So anyway, that's how they carved out their niche,
which of course, you know, the tall ceilings are kind of a upper class thing.
I have tall ceas because this is the house my wife wanted.
Though apparently we, I have learned we are starting to not want this house
anymore. That's what I've been informed, mostly because I'm getting random listings sent to me of
other houses in the area that are, we're in the downsized phase of life where we're just tired
of taking care of a pool. So I'll keep you posted. All right, so back to this deal. So it's an
exclusive club for leaders in Los Angeles. A million dollar asking price is what they want. They do not
say what cash flow is, but they claim that EBITA is $576,000 and it does $1.4 million in revenue. It was
established in
2023.
So it is
selling at
a little over
two times
EBDA.
I don't
understand why
they're saying
EBDA for
a business like
this.
It's super low
cap X.
So anyway,
I guess we'll
figure that out.
So same thing?
I guess so.
I don't know.
Sometimes I wonder.
Okay,
so this is a
high margin
recurring revenue
global scalability.
It's a high-end
business networking
club with an
established
chapter for sale.
This is your
opportunity to
step into ownership of an established chapter of CEO Life, a premier business networking education,
social, and philanthropic social and philanthropic, club designed exclusively for CEOs,
entrepreneurs, business owners, and C-suite executives. This chapter is part of a nationwide
model with thriving locations across the U.S. and additional markets continue to open. Each chapter
follows a streamlined high-margin system requiring only about five employees slash contractors and just a few
hours of the owner's time each week. With a recurring revenue model and national brand backing,
this is not just another business, it is a lifestyle business with global scalability.
CEO Life is structured to help each chapter partner grow towards $10 million in revenue,
with only $1.5 million in costs projected over 5 to 10 years. Supported by corporate marketing
and executive leadership team, the heavy lifting of branding, global trips, and virtual events
is handled centrally, allowing to focus locally. The event and member experience,
includes one extraordinary in-person event per month
hosted in your chapter city,
two corporate hosted virtual events monthly,
two international global trips annually with all the chapters.
CEO life stands behind his chapters.
If you decide this isn't the right fit,
we'll buy the chapter back at full purchase price.
By acquiring this chapter,
you're not only buying into a group of business,
you're joining a national movement,
uniting top leaders,
creating lifelong relationships,
and making a difference in communities worldwide.
And then they have some videos.
So, yeah, so do you have an idea of, Travis, how would you describe what this business does or what this thing is?
There's a lot of interesting stuff here.
I mean, it's just a club, right?
It's a decentralized club instead of having a clubhouse.
You just kind of go from place to place.
Is that basically it?
You're buying community, buying people to hang out with who are supposed to be similar to you, which is a thing.
It's hard.
To me, I think this is like YPO, a version of.
those things. There's dozens of these type things that it's like a CEO peer group is what I think.

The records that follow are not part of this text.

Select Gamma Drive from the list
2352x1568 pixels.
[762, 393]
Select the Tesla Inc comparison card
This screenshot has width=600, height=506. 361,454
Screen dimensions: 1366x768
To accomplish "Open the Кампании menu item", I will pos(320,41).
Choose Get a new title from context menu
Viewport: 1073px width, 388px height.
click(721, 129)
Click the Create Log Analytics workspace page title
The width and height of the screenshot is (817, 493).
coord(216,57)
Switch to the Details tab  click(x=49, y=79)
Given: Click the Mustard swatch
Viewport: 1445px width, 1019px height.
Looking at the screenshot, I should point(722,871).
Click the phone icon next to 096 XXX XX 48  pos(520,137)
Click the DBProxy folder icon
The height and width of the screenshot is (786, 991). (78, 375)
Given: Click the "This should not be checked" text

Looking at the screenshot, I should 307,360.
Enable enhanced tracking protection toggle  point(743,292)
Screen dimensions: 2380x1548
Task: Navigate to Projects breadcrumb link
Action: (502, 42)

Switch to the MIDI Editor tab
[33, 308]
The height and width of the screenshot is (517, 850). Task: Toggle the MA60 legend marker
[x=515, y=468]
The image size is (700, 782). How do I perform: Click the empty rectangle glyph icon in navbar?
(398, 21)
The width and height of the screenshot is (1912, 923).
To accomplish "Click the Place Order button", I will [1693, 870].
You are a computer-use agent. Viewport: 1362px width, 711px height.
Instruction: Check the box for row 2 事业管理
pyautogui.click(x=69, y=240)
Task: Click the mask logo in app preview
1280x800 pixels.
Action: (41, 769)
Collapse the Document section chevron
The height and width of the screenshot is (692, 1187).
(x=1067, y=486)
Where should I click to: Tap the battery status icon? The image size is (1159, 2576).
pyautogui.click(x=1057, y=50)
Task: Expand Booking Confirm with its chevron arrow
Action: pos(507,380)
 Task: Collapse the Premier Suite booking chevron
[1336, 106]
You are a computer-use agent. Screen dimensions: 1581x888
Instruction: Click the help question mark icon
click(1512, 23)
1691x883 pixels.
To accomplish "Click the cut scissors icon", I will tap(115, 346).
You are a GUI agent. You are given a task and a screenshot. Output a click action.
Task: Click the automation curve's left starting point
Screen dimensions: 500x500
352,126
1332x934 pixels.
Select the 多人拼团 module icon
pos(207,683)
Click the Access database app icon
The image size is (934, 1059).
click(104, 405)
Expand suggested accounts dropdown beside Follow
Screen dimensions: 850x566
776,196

But some of them expand beyond just business and they also do a lot of social and like they get together and do philanthropy together.
I'm in Vistage and like we're just all about business. They're very little social.
But other ones are different. E.O. is another one that people, I think this is just, is it, it's
It sounds like just a knock off of that.
Basically, which I think the right ones provide an immense amount of value to people.
Yeah.
It was very interesting.
There was a franchise.
That was the thing that I didn't expect.
I thought this was like you're buying the actual group, but it's a franchise.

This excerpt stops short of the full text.